# Bearing/Bushing help needed big time



## noela (May 22, 2008)

Not sure if this is where this should be, but then again, couldn't find another forum that it would fit in to.
I need help in a technical area, that of installing Ball Bearings, particularly in USAT Corrugated Passenger Car Trucks.
I have been doing this for a while now, and what I have been doing is working well, BUT, it is very time consuming to do so, and I am trying to figure out alternatives that would allow for ball bearing installation without a highly labor intensive process.
Right now, to install the bearings, I cut down the shaft of the USAT axles so that I can install a brass shim tube over it, and then recut it to the dimension I need to fit into the ball bearings I use (3mm). I also have to remove the bushing on the side frame because its ID is 2.60 mm, and I am using a Ball Bearing that is 6 mm OD. I have found Ball Bearing equipped wheel sets, and would much prefer to use them as it would get me away from the labor intense part of this, and, hopefully, cut down on the expense related to that. The problem with the ball bearing equipped wheels/axles, is that their axle ends are 3 mm. this leaves me the choice of going with them, and milling down the shafts to 2.60 mm to fit the existing bushing, or some other way, perhaps of pulling out the present bushing and installing an alternative bushing that would fit in the journal as well as allow for inserting the axle ends directly into the new bushing. Another possibility is to try and use the existing USAT axles and somehow get bearings and insulators and fabricate them, but again, that may not be cost effective.
Has anybody run into this problem?
Yes, I know that there are those out there that question the need for ball bearings, I just happen to be one of those that finds them very beneficial, and have performed many conversions with USAT Freight Cars, and Aristo-Craft freight and passenger cars. 
Needless to say, I am grateful for any and all suggestions, as I have a few projects now (only had one to start with) that make it an almost necessity to come up with a viable alternative, if that is at all possible.

## Material
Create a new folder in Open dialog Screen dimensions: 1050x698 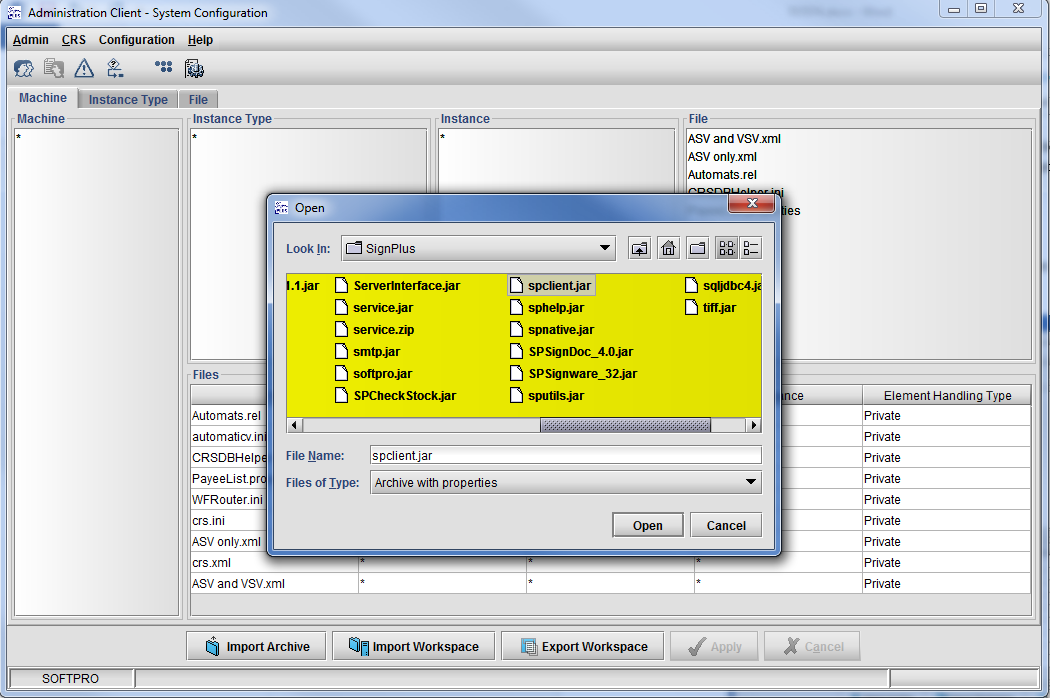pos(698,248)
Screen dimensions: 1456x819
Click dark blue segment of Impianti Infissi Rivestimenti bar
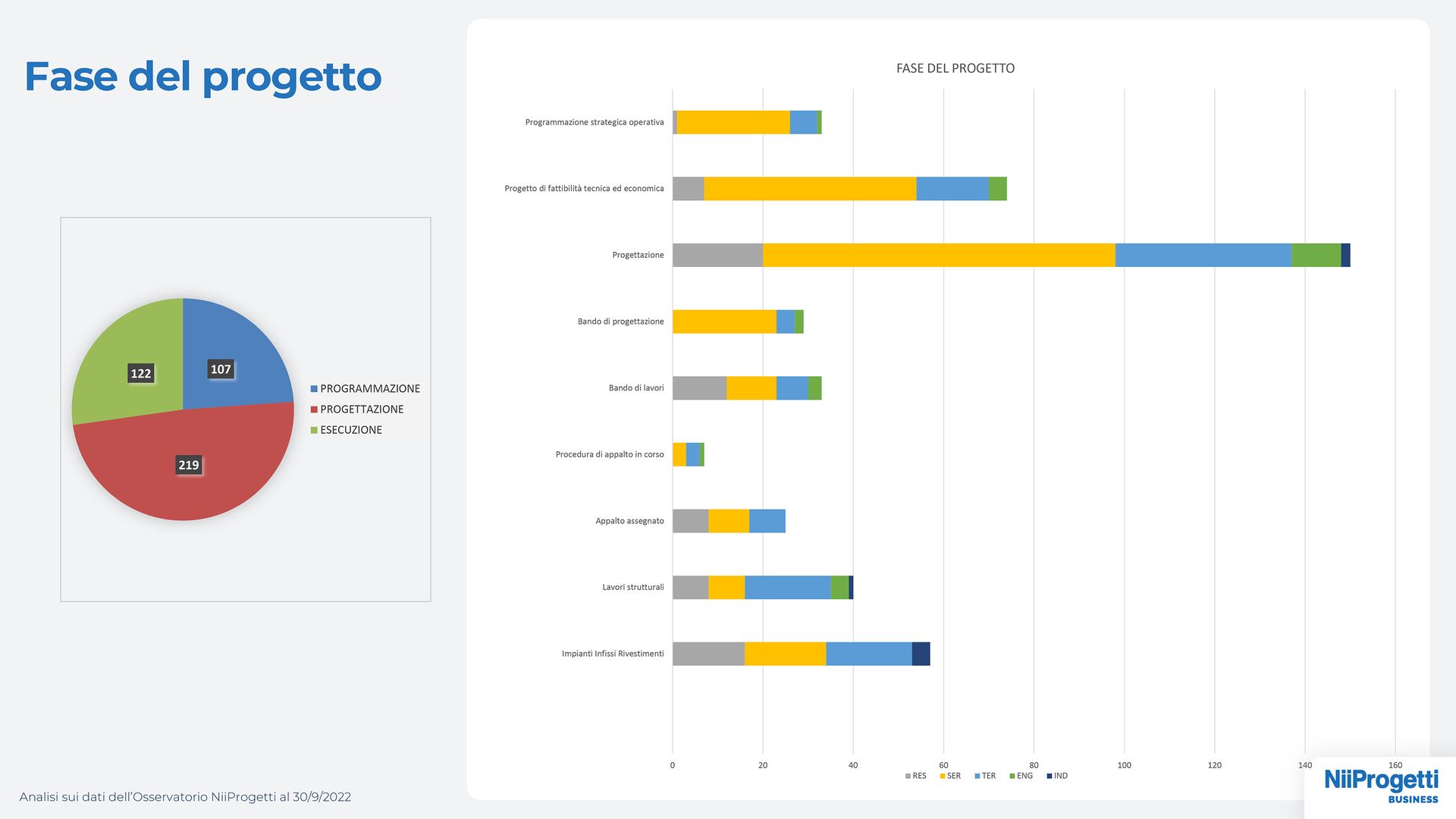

## Things to do
1) Transcribe the forum post about ball bearings, starting at "Needless to say, I" and ending at "at all possible.".
2) Name each distinct measurement in millimeters that the forum post about ball bearings gives.
Answer from the forum post alone.

## Results by task
1)
Needless to say, I am grateful for any and all suggestions, as I have a few projects now (only had one to start with) that make it an almost necessity to come up with a viable alternative, if that is at all possible.

2)
- 3 mm
- 2.60 mm
- 6 mm